# Be Sure To Unplug Everything.....



## darkzero (Feb 16, 2015)

If this guy comes over!  
	

		
			
		

		
	




Borderline NSFW


----------



## higgite (Feb 16, 2015)

I sure hope that guy has a wind up TV.


----------



## road (Feb 16, 2015)

Seen a few of his videos ,, laugh till it hurts !


----------



## Billh50 (Feb 16, 2015)

I think I'd have to pull the main house fuses if he came over.


----------



## Mark in Indiana (Feb 16, 2015)

Enjoyed the video.

Reminds me of a guy who I used to work with had a HF electronic fly swatter. That's the battery operated device that looks like a tennis racket and puts out a very high voltage to fry bugs the same way a bug zapper does. 

While sitting around the shop, he was holding it like a guitar and strumming away on the metal grid. He then lost grip, accidentally pressed the button on the handle and...ZAP!


----------



## road (Feb 16, 2015)

try searching youtube for the rest of his videos.. you'll **** yourself....


----------



## darkzero (Feb 16, 2015)

road said:


> try searching youtube for the rest of his videos.. you'll **** yourself....

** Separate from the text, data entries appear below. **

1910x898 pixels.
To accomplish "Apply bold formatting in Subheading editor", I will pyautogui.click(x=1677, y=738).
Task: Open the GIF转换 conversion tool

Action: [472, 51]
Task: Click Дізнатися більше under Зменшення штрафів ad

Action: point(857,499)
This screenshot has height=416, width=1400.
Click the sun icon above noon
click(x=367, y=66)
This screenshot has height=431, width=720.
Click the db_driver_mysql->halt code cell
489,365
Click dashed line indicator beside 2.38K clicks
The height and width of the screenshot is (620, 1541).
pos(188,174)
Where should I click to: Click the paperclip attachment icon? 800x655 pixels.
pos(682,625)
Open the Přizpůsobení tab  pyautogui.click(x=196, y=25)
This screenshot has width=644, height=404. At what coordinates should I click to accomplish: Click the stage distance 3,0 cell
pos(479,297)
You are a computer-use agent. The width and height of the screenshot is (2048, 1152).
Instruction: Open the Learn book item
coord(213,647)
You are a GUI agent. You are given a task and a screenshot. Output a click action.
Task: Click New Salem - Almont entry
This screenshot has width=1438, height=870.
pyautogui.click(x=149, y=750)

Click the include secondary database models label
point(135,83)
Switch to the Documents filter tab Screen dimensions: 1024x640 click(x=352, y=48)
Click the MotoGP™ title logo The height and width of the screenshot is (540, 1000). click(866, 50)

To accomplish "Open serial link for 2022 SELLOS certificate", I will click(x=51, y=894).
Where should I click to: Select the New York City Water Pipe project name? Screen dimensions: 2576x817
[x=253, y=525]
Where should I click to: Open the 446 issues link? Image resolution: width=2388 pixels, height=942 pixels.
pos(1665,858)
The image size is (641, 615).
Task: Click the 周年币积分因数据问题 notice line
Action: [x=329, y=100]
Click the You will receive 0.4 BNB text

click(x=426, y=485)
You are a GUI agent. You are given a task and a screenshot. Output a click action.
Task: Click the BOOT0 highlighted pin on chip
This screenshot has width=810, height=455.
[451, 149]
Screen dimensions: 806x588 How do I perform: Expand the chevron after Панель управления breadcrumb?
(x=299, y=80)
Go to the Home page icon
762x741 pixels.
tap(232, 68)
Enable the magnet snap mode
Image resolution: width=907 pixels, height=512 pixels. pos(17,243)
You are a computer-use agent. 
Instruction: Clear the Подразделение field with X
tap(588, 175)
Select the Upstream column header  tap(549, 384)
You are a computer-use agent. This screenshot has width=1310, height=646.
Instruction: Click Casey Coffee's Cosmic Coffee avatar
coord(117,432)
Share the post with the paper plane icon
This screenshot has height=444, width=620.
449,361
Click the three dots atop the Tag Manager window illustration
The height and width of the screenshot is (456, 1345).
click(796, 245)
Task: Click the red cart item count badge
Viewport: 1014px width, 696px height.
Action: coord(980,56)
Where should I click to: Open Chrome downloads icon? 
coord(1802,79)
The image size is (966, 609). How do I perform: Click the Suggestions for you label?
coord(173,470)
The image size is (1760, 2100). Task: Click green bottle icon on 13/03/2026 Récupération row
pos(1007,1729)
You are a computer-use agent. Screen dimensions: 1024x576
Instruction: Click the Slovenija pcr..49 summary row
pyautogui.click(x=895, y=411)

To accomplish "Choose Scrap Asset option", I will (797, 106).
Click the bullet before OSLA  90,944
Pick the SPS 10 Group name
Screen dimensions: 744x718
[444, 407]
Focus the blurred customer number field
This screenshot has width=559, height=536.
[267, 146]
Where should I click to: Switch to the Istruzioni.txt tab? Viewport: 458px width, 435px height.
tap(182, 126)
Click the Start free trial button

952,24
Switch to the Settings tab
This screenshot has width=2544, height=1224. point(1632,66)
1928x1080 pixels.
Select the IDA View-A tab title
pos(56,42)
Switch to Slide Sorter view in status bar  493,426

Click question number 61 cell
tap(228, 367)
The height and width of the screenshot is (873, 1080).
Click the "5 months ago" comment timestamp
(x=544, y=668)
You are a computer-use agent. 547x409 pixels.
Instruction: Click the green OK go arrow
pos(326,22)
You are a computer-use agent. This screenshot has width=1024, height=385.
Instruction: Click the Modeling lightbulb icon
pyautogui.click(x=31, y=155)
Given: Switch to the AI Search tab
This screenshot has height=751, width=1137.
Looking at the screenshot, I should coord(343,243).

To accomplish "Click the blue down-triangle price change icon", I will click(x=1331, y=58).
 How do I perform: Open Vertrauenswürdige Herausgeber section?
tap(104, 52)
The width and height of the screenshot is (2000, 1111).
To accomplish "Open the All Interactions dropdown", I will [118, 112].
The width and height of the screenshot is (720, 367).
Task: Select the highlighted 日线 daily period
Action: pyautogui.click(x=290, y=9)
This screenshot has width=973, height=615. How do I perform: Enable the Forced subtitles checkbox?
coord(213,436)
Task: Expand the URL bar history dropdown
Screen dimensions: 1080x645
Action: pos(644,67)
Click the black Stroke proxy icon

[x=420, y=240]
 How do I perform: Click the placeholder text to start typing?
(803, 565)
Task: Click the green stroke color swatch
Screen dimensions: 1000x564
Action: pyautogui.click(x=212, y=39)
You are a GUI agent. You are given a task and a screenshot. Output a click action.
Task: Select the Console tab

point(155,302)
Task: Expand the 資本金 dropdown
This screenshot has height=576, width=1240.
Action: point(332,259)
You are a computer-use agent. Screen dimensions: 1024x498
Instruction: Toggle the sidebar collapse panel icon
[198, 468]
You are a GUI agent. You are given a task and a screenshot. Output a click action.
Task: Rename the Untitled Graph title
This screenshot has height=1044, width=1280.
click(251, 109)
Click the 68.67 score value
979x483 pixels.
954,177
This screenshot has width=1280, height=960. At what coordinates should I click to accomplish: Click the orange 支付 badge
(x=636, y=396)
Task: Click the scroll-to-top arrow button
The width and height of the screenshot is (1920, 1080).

Who is he and/or what is his YT channel?


----------



## hermetic (Feb 16, 2015)

Freind of mine always tells the tale of being shown for the first time (he was an apprentice at an agricultural engineering company) how to use jump leads to start a combine harvester " Remember lad, it's always red to red and black to BAAAAAAAAAAANG" 

I still say it every time I use jump leads!
Phil


----------



## road (Feb 16, 2015)

Search youtube for https://www.youtube.com/user/msadaghd


----------



## 4GSR (Feb 17, 2015)

Remind me not to ever hire him when I need a electrician.... Or to repair anything that uses electricity! Period!


----------



## Holescreek (Feb 17, 2015)

I've subscribed to his page for the last year or two, nothing wrong with a little laughter to aid teaching.


----------